Rewrite the items between the lines holding "Operators (343, 257)" and "Polski (885, 937)", inclusive, keeping each request as it is but multiplying both coordinates in every answer by 1.65 and rounding to whole numbers, with halves rounded up. Give only those lines.

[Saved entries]
______

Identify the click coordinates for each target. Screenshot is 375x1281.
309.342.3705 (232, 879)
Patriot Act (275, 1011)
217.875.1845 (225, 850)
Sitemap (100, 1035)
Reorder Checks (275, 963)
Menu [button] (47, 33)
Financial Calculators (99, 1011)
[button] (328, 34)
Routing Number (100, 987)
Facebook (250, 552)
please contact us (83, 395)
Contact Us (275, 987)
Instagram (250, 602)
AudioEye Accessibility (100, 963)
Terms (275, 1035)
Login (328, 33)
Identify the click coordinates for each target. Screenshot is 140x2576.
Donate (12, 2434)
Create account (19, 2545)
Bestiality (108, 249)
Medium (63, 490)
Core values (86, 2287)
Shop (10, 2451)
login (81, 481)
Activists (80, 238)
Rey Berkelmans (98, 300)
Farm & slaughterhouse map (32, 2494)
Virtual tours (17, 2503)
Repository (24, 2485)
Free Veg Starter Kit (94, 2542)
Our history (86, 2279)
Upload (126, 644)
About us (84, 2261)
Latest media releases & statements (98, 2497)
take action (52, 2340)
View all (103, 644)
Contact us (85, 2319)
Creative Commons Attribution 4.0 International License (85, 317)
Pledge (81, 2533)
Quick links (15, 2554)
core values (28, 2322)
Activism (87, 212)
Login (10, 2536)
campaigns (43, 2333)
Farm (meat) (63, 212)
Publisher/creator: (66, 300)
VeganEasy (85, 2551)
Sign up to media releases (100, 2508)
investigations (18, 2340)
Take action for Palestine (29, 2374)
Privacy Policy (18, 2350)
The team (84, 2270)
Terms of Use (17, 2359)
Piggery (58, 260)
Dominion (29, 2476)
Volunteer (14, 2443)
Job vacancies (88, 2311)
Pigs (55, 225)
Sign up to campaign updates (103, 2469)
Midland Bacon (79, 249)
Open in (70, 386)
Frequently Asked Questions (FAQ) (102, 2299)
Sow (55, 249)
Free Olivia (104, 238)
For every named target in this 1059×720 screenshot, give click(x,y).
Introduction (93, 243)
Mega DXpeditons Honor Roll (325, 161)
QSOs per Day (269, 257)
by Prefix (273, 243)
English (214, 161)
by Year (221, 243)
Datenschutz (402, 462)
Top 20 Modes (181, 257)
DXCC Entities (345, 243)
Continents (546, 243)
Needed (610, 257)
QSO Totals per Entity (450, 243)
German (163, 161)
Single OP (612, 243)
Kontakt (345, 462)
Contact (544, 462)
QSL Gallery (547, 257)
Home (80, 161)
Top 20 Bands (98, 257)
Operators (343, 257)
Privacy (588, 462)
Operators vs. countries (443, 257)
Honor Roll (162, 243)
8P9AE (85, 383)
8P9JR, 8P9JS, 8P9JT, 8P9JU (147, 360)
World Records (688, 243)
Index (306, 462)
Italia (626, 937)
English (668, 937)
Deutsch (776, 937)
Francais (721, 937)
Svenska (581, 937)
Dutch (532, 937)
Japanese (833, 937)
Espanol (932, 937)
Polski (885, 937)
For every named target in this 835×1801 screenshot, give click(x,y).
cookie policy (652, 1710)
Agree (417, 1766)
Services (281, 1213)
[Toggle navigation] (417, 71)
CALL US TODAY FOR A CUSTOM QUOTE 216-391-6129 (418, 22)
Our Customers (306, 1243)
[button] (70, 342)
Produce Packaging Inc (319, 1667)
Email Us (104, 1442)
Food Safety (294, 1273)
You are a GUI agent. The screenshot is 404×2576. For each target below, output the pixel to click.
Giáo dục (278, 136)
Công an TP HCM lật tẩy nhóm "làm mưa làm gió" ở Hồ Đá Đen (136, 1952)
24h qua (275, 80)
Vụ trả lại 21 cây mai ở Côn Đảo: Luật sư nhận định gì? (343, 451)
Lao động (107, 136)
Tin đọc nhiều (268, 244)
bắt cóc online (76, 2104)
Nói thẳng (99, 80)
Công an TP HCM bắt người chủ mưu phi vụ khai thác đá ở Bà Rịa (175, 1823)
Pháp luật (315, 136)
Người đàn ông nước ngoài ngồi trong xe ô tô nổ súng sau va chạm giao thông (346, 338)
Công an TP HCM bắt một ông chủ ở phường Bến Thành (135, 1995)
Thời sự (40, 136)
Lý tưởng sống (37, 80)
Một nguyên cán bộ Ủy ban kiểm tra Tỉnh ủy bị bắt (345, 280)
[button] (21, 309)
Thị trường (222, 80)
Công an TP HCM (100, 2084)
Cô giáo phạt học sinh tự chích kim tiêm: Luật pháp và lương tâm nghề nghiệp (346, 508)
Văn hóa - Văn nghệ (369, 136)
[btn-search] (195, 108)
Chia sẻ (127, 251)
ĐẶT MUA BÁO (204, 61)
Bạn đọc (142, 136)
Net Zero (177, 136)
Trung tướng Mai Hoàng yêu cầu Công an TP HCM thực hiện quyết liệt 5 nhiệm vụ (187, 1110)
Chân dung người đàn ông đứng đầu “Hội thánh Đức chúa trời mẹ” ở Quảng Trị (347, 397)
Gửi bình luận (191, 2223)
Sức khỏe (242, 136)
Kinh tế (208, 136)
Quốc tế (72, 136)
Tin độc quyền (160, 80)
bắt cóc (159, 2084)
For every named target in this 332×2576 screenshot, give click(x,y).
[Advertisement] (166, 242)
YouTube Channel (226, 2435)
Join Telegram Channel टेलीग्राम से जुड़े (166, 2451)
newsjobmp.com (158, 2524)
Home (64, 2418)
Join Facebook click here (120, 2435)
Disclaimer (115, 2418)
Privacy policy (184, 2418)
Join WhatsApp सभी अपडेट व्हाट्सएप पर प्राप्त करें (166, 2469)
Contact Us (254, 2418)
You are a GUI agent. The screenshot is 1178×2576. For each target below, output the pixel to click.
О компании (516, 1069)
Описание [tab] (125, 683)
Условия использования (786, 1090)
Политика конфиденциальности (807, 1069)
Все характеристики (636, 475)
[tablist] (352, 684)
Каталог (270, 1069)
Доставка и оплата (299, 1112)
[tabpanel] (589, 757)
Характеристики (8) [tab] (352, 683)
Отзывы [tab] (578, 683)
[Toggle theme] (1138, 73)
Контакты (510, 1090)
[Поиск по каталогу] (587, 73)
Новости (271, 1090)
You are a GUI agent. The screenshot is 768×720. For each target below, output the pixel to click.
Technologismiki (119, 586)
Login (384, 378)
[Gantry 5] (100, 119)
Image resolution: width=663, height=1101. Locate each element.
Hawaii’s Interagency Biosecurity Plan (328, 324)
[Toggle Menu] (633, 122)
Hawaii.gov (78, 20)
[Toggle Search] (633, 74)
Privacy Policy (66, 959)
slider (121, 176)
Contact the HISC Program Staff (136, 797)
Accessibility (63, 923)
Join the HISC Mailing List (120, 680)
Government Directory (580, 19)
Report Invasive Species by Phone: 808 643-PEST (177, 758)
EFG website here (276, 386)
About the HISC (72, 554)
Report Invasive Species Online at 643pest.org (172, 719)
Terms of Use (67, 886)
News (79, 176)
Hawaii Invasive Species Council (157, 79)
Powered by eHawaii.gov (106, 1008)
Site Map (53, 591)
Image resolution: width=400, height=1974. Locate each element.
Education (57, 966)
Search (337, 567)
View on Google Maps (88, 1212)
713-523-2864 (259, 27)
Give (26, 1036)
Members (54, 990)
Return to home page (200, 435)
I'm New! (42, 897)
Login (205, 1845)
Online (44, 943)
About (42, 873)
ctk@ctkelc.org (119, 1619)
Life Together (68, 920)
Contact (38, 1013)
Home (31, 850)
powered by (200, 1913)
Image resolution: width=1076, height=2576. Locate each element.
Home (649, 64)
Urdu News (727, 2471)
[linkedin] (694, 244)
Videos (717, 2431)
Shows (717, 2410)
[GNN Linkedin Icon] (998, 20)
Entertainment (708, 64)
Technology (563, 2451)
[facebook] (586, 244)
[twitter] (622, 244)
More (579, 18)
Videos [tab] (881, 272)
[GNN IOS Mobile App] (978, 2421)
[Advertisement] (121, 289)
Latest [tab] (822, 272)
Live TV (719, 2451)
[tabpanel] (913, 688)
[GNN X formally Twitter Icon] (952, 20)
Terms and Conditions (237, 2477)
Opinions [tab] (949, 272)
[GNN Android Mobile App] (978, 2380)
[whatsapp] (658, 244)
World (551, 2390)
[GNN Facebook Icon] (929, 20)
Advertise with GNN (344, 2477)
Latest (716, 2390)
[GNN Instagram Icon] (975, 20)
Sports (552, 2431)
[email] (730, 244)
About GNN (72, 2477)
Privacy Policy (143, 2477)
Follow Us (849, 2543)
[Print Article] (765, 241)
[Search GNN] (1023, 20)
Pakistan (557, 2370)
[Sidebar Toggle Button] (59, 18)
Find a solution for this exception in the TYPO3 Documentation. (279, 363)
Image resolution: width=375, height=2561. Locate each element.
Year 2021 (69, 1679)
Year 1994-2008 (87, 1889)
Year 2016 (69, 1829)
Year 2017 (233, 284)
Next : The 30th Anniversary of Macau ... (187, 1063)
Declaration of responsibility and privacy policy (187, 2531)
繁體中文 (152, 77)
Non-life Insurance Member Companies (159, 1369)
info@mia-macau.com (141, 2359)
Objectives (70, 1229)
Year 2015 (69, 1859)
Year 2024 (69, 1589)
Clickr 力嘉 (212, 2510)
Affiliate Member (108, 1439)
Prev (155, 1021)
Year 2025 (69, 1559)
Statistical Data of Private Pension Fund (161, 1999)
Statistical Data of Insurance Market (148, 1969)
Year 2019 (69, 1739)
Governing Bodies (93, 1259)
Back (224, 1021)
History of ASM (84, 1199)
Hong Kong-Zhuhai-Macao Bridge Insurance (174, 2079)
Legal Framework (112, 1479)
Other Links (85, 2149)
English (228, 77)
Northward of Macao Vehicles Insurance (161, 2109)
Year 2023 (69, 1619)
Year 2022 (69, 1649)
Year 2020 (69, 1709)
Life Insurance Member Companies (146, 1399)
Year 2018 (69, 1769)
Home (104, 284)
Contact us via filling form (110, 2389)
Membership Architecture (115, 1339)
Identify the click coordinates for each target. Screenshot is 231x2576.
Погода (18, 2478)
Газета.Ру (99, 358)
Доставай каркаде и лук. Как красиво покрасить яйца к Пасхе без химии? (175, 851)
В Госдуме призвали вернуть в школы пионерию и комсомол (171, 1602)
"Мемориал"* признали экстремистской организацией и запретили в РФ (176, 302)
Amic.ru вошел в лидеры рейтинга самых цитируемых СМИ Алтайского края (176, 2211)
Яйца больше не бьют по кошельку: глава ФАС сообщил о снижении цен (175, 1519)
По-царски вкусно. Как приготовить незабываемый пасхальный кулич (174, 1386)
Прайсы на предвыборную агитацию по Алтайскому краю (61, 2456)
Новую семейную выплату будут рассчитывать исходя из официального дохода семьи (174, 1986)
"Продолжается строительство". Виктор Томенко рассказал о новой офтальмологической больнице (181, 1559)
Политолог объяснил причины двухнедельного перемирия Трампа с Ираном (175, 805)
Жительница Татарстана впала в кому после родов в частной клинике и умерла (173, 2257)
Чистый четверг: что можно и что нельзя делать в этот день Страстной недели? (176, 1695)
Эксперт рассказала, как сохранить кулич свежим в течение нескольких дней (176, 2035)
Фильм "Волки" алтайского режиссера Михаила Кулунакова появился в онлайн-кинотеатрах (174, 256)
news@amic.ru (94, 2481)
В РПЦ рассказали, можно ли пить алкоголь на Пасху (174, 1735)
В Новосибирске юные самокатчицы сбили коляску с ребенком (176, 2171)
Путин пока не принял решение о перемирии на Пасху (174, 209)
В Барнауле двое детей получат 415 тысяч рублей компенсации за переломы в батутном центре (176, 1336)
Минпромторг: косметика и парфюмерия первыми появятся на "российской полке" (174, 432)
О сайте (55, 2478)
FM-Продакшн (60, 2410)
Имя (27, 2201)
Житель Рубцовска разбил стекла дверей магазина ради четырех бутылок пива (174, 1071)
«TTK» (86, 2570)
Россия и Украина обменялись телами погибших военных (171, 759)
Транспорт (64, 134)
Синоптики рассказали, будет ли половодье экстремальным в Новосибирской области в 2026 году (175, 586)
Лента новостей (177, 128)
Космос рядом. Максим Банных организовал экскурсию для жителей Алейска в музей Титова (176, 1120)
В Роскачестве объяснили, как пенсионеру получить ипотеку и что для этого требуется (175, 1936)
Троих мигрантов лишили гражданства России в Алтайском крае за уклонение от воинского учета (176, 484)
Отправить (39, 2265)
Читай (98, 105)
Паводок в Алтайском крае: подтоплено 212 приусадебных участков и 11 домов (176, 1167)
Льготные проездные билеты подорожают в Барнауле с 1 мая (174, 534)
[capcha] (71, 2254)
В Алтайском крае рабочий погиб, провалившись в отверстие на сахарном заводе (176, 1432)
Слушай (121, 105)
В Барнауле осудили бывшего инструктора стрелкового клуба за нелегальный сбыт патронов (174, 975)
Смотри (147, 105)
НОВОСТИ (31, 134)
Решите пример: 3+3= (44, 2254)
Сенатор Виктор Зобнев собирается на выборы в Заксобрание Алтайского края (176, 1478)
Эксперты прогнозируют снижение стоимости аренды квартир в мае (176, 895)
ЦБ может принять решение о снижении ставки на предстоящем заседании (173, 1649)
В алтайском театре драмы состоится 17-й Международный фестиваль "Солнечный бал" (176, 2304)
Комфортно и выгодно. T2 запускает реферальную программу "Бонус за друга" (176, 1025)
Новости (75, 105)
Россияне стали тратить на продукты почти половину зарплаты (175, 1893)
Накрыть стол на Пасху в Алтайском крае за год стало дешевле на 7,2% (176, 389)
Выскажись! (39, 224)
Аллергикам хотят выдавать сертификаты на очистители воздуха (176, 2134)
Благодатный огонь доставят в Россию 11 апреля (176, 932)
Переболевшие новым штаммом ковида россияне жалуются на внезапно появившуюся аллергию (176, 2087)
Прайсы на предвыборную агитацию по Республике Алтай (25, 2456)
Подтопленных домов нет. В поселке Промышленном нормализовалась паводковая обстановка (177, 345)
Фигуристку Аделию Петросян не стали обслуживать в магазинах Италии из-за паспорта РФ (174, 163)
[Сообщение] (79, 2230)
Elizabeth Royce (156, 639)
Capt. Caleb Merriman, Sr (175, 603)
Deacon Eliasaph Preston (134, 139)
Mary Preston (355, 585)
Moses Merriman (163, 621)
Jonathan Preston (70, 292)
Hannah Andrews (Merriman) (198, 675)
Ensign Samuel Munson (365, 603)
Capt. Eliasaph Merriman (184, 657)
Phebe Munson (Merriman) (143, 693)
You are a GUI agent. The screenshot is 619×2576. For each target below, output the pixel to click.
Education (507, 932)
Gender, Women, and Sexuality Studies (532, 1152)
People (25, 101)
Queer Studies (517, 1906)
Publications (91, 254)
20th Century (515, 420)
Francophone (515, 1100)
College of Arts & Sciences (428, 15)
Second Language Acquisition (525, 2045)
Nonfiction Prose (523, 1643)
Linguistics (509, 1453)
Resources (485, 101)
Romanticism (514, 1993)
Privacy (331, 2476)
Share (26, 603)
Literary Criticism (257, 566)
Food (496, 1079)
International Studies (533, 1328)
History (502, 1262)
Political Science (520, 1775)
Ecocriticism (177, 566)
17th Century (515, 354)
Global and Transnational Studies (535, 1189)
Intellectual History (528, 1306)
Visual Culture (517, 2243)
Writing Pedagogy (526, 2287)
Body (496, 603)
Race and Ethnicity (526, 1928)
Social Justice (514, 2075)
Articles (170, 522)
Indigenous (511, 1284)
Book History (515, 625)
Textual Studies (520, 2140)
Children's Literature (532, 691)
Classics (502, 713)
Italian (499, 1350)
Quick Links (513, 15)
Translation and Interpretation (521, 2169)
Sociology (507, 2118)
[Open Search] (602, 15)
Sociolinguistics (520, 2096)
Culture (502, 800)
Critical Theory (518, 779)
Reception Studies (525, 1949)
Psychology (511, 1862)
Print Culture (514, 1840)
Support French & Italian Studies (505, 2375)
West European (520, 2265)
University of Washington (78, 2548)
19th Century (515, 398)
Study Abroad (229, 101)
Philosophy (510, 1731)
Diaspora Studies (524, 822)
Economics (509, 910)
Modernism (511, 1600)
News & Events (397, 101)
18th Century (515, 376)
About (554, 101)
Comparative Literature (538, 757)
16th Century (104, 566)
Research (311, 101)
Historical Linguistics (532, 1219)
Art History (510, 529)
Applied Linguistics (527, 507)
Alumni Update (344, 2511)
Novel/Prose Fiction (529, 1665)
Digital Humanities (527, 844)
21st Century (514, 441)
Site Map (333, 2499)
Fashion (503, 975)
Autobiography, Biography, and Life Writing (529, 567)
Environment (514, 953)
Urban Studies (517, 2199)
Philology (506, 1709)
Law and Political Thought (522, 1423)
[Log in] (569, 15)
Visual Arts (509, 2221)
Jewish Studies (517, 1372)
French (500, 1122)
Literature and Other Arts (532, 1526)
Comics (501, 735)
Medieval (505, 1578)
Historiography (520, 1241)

______

=== Full solution ===
Operators (566, 424)
Privacy (970, 762)
Operators vs. countries (731, 424)
Honor Roll (267, 401)
8P9AE (140, 632)
8P9JR, 8P9JS, 8P9JT, 8P9JU (243, 594)
World Records (1135, 401)
Index (505, 762)
Italia (1033, 1546)
English (1102, 1546)
Deutsch (1280, 1546)
Francais (1190, 1546)
Svenska (959, 1546)
Dutch (878, 1546)
Japanese (1374, 1546)
Espanol (1538, 1546)
Polski (1460, 1546)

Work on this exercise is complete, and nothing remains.